Very little is written about managing diabetes in patients with severe psychiatric conditions. Ideally, such patients would live with a responsible person who helps manage their diabetes. For patients without a close friend or relative who is willing to assume this role, alternatives include a paid caretaker or assisted living.

However, poor judgment and lack of insight are inherent features of many psychiatric disorders. Therefore, some psychiatric patients will refuse help with diabetes management. State laws vary with regard to the involuntary confinement and treatment of psychiatric patients who are unable to care for themselves.

Concerns about a patient’s capacity for self-care should be discussed with the patient and the patient’s psychiatric team. If appropriate, judicial review of the patient’s situation should be considered.

  • Atypical antipsychotics appear to increase the risk of type 2 diabetes by inducing weight gain. Less commonly, they have been associated with severe hyperglycemia that resolves or improves when the medication is stopped.
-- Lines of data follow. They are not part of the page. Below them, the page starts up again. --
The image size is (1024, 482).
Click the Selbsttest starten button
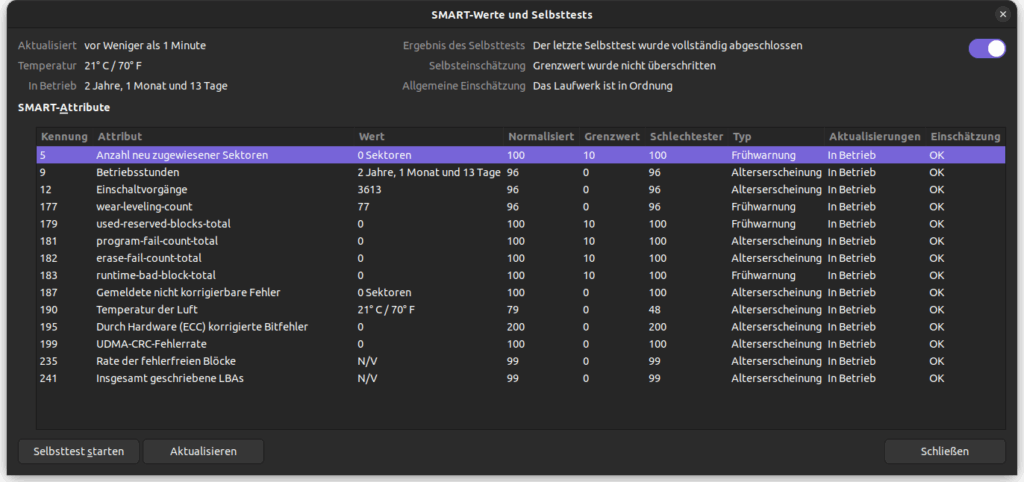[78, 451]
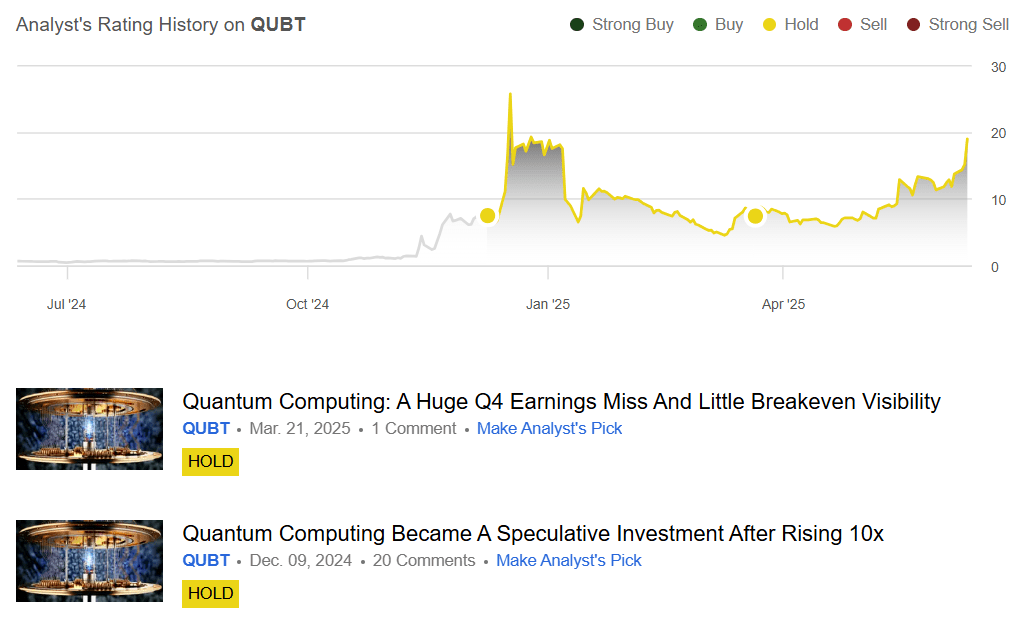
Task: Click Make Analyst's Pick on the March 2025 article
Action: pos(549,428)
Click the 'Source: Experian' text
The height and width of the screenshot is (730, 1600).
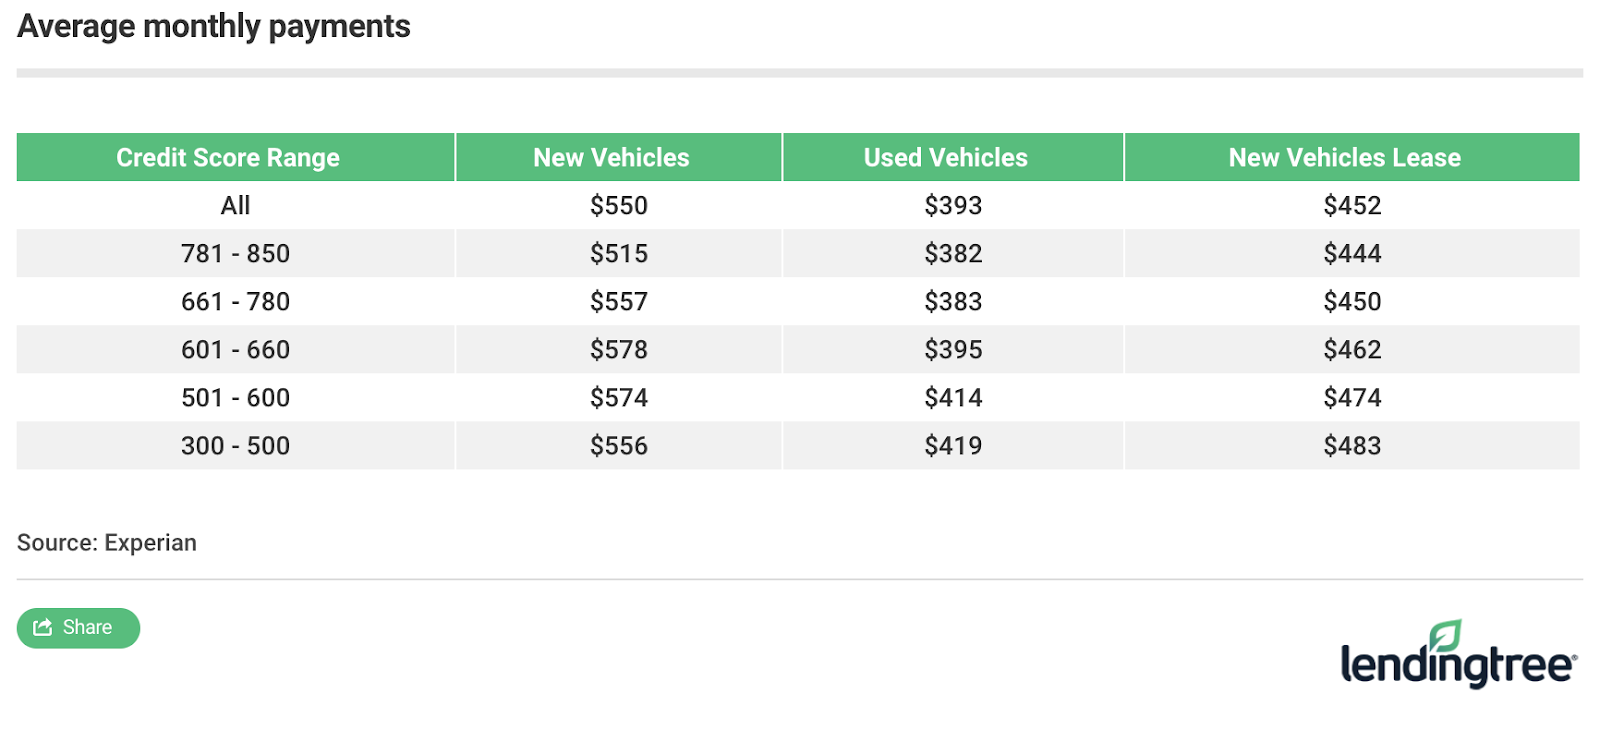pyautogui.click(x=107, y=543)
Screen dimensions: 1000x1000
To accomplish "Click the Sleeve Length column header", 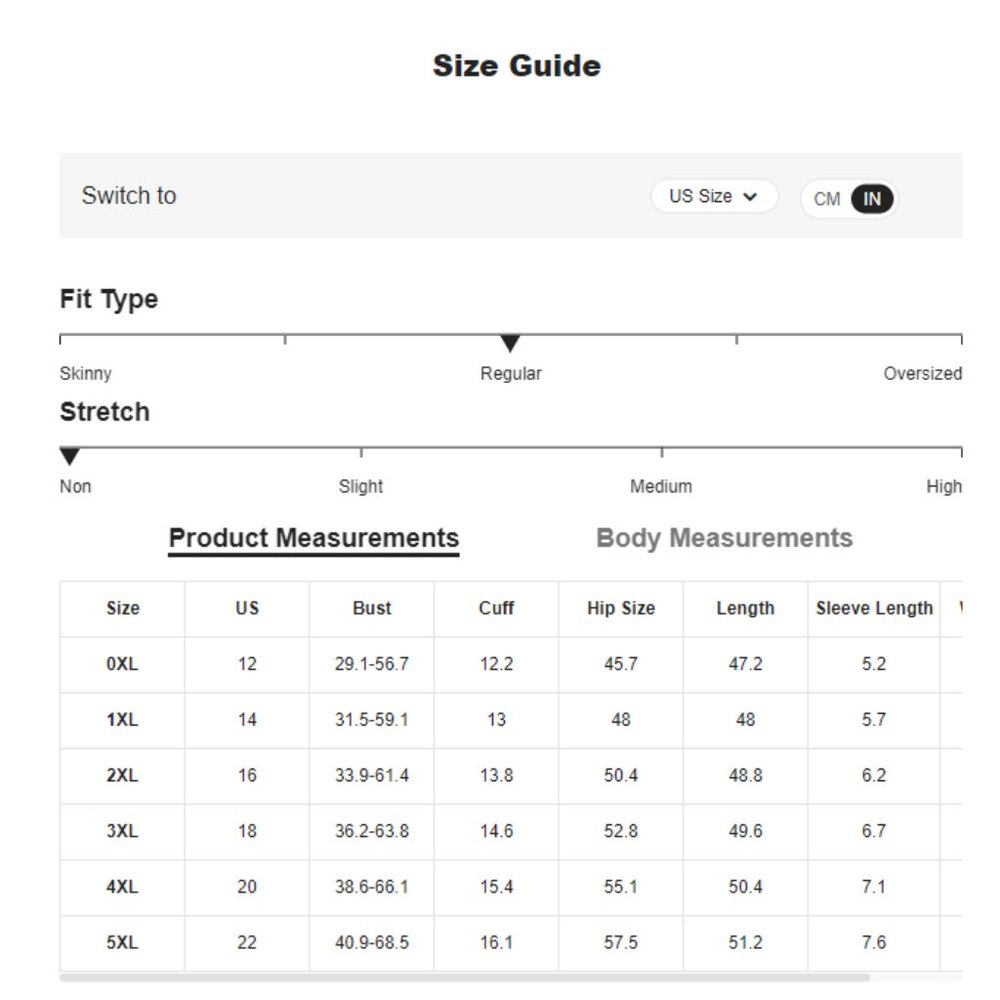I will coord(874,608).
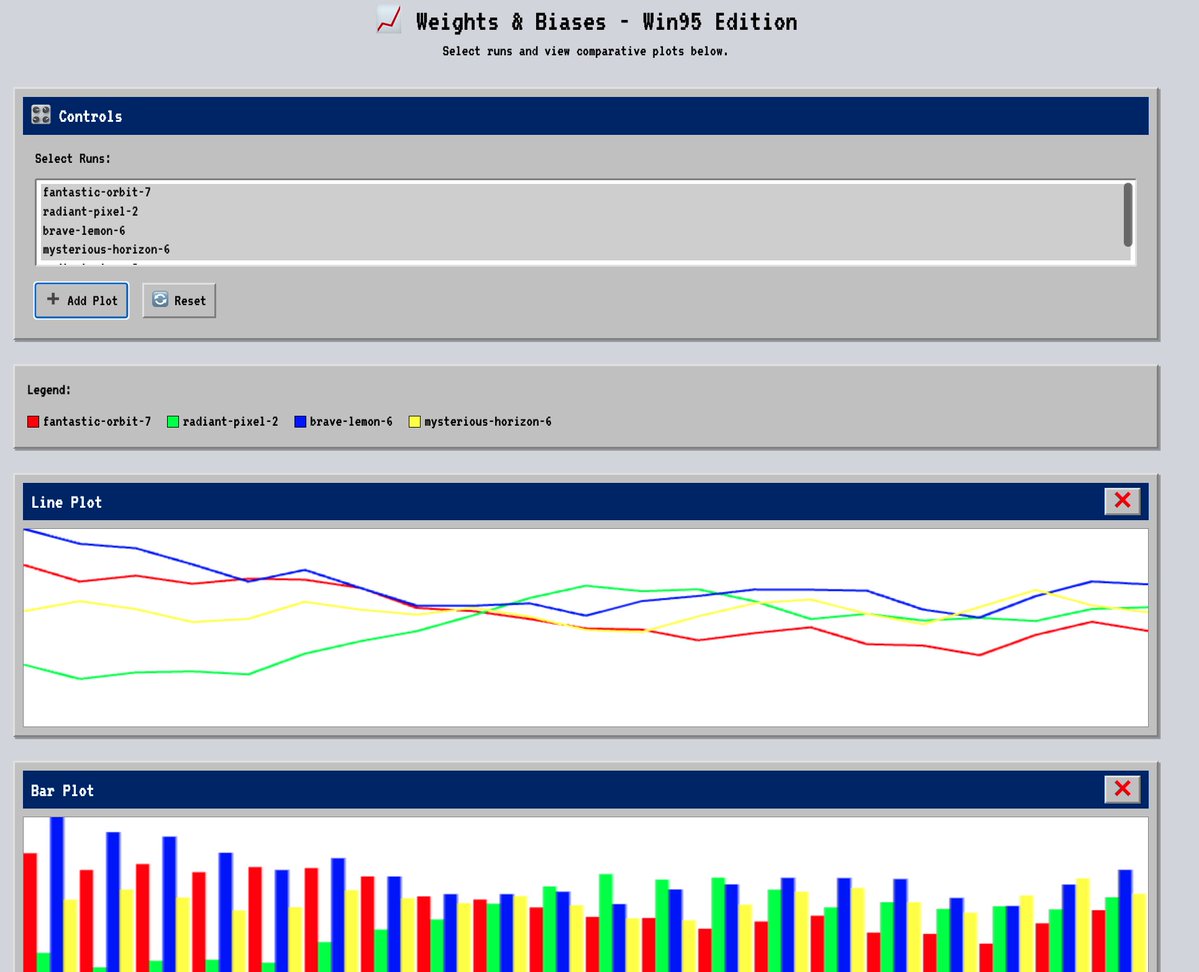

  • Managing diabetes in patients with severe psychiatric disorders is especially challenging. Although diabetes education is important, not all patients will be capable of applying this information appropriately. The diabetes treatment plan should be realistic and account for the patient’s situation.

  • Strategies to minimize the risks of treating diabetes in psychiatric patients include:

       ✓ Enlisting the help of a caretaker whenever possible.

       ✓ Treating mild hyperglycemia with medications only in carefully selected patients.

       ✓ Using oral agents and/or long-acting insulin to control severe chronic hyperglycemia.

       ✓ Before using metformin, determining whether the patient is likely to stop it if dehydration occurs.

       ✓ Before using short-acting insulin, determining whether the patient is likely to take it with food.

       ✓ Prescribing small quantities of insulin using pre-filled syringes or insulin pens when appropriate.

       ✓ Encouraging patients to wear a medical alert bracelet or necklace that lists diabetes.

  • In patients for whom tight glucose control is not realistic, other aspects of diabetes care may be especially important, such as treatment of hypertension and hyperlipidemia; regular screening for retinopathy, neuropathy, and nephropathy; and aspirin therapy.

Marguerite J. McNeely, MD, MPH, is an assistant professor in the Division of General Internal Medicine at the University of Washington in Seattle.